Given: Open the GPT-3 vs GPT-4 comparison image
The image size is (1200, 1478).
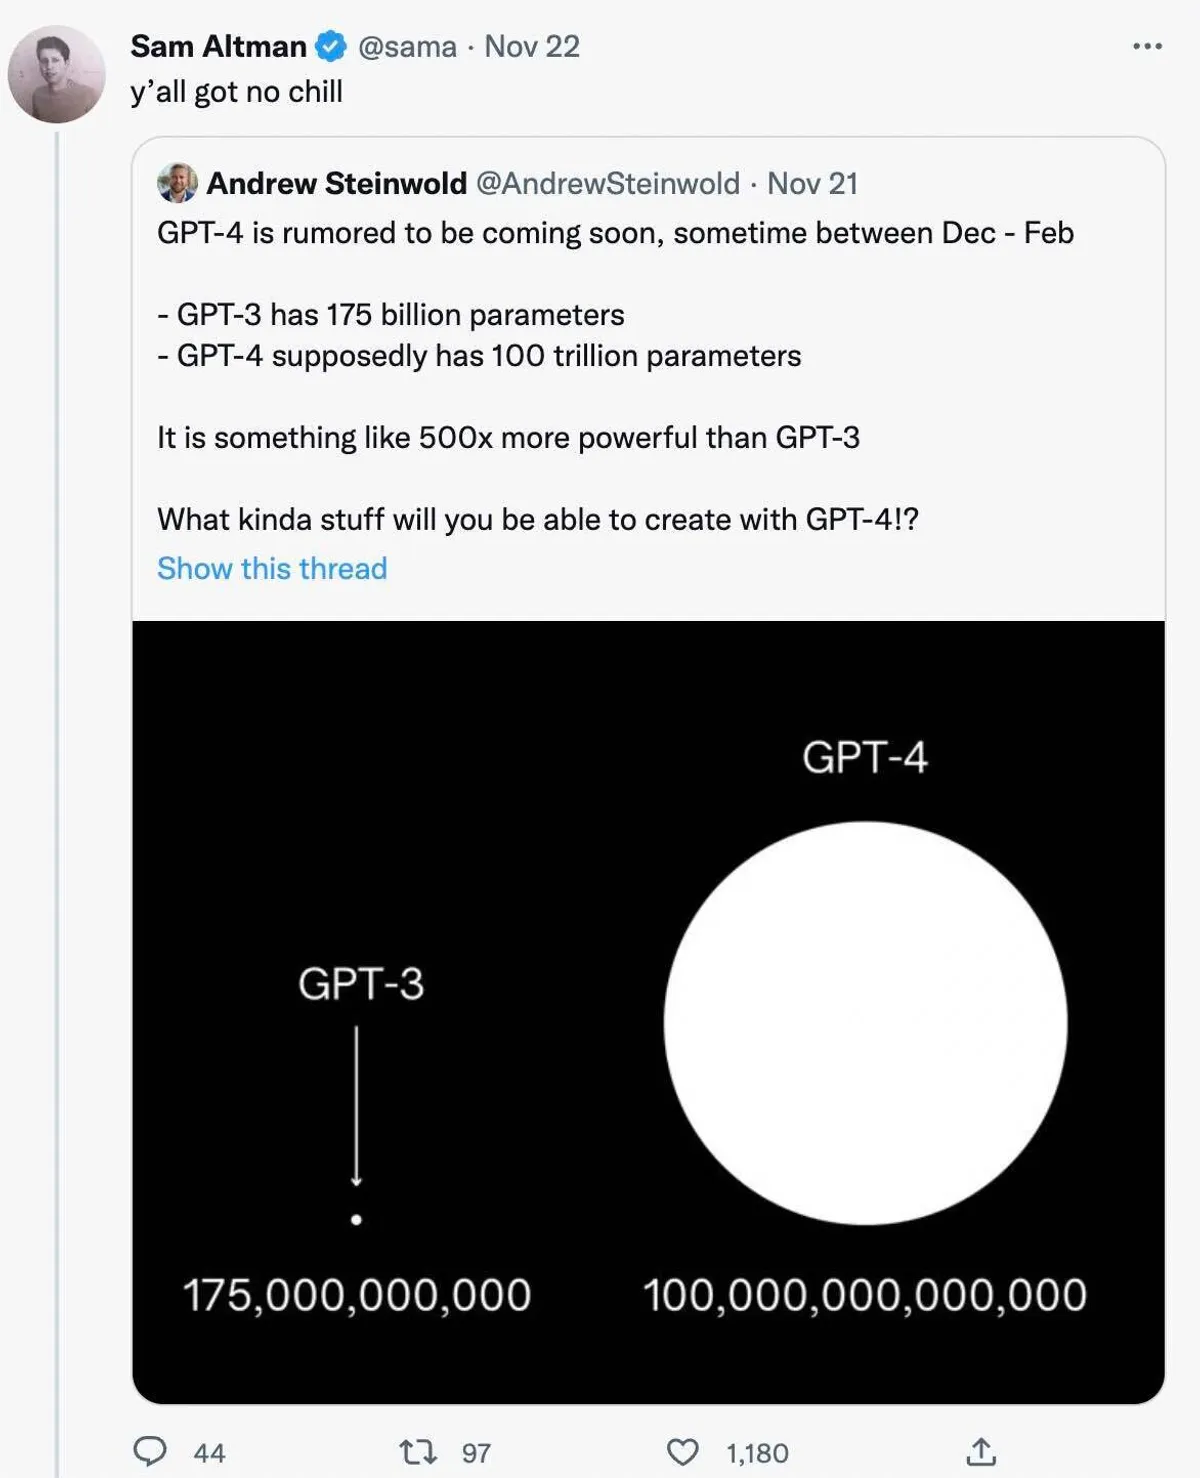Looking at the screenshot, I should (648, 1010).
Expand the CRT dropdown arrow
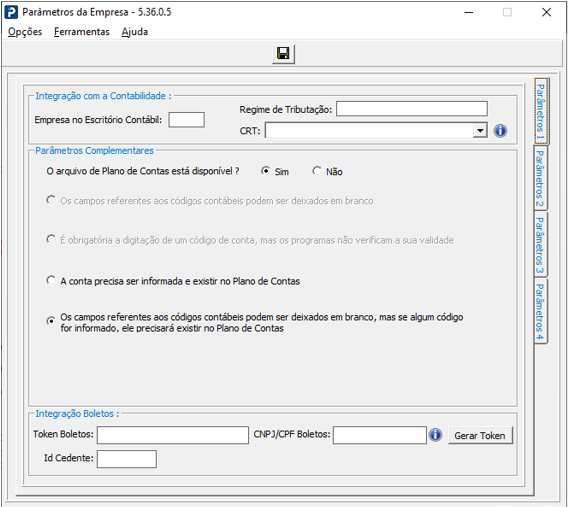This screenshot has width=569, height=507. tap(480, 130)
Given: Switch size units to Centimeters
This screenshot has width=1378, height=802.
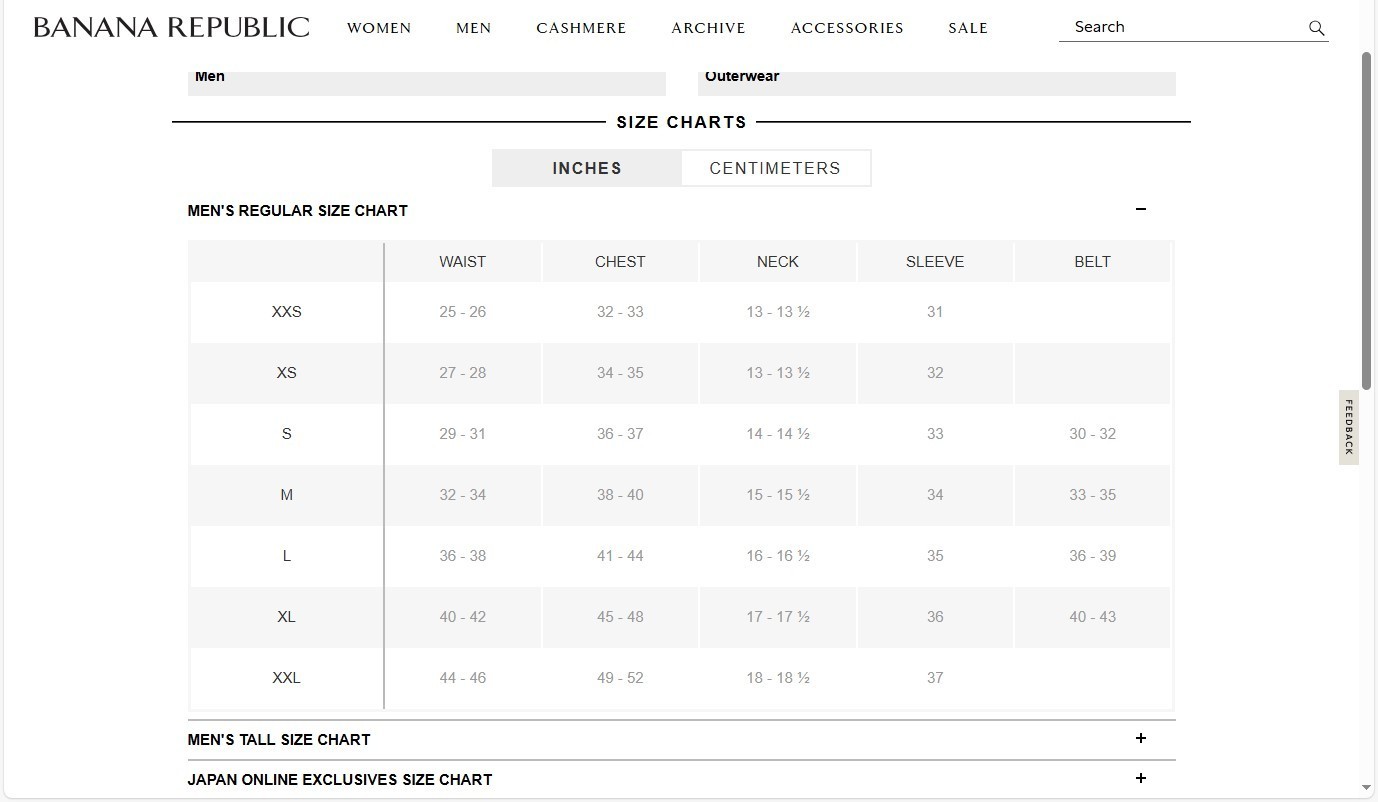Looking at the screenshot, I should click(775, 168).
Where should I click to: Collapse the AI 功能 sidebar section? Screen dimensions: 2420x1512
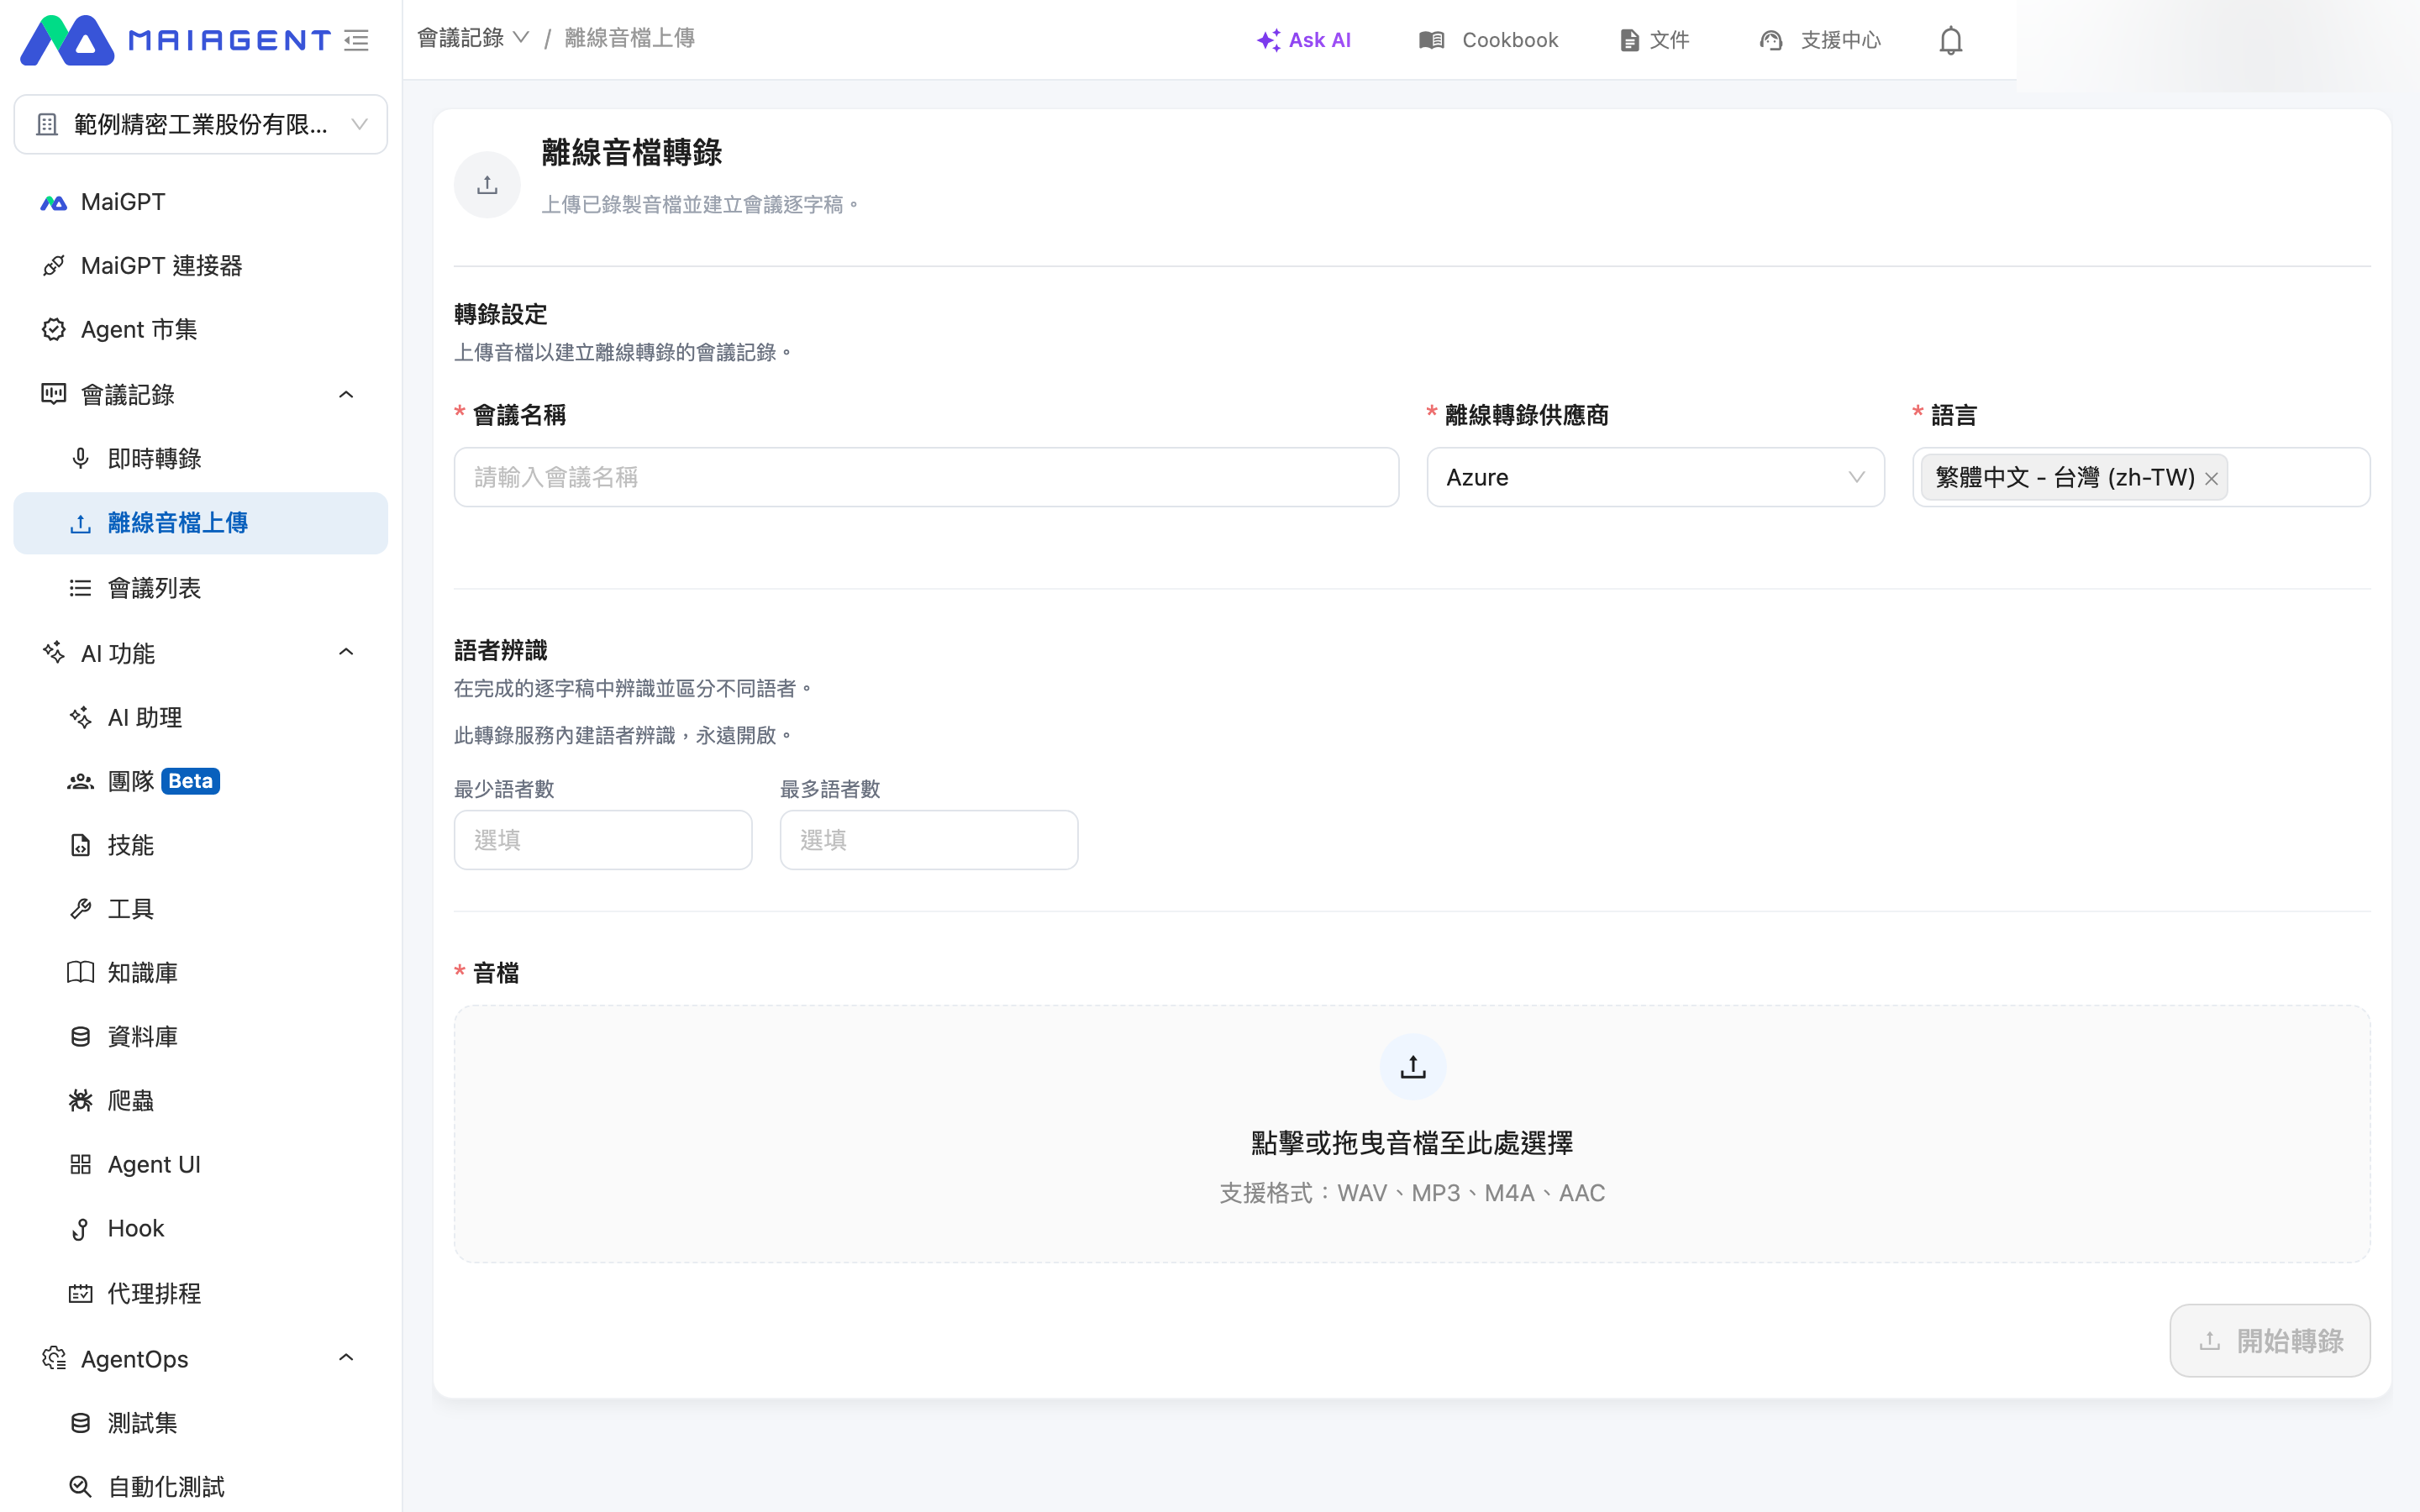tap(346, 653)
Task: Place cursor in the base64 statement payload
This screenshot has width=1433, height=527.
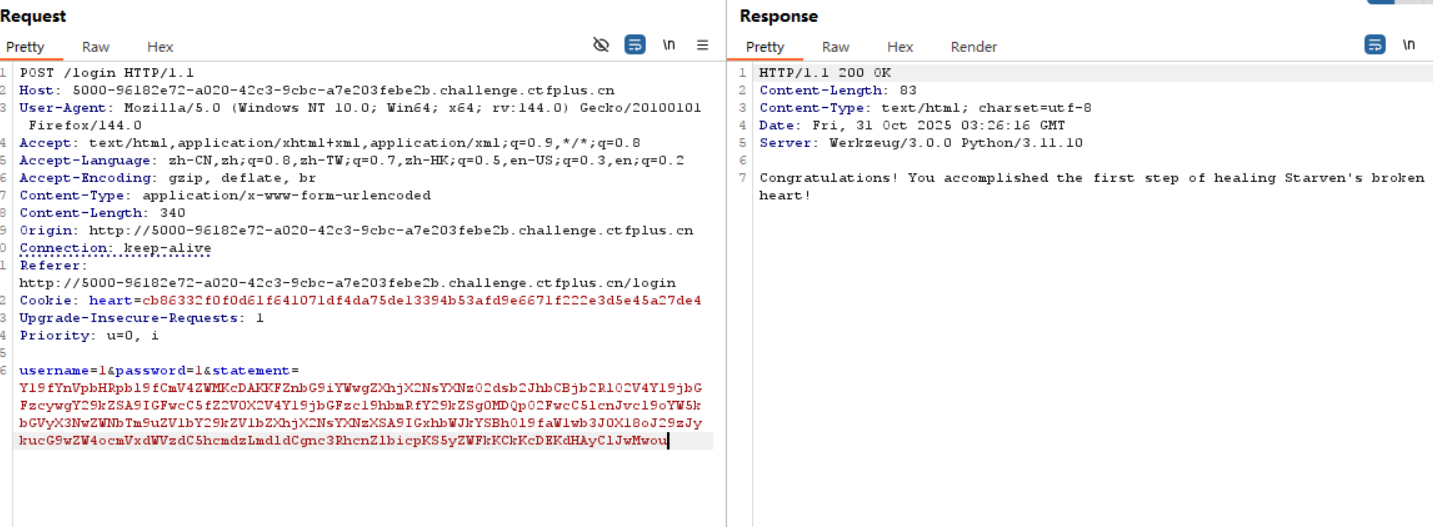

* [Aim]
Rewrite every line of the records above as a numbered list, dropping any blank lines and leaving out the pictures.

* [Expected answer]
1. Given: Open the GPT-3 vs GPT-4 comparison image
2. The image size is (1200, 1478).
3. Looking at the screenshot, I should (648, 1010).
4. Expand the CRT dropdown arrow
5. This screenshot has width=569, height=507. tap(480, 130)
6. Given: Switch size units to Centimeters
7. This screenshot has width=1378, height=802.
8. Looking at the screenshot, I should click(775, 168).
9. Where should I click to: Collapse the AI 功能 sidebar section? Screen dimensions: 2420x1512
10. tap(346, 653)
11. Task: Place cursor in the base64 statement payload
12. This screenshot has width=1433, height=527.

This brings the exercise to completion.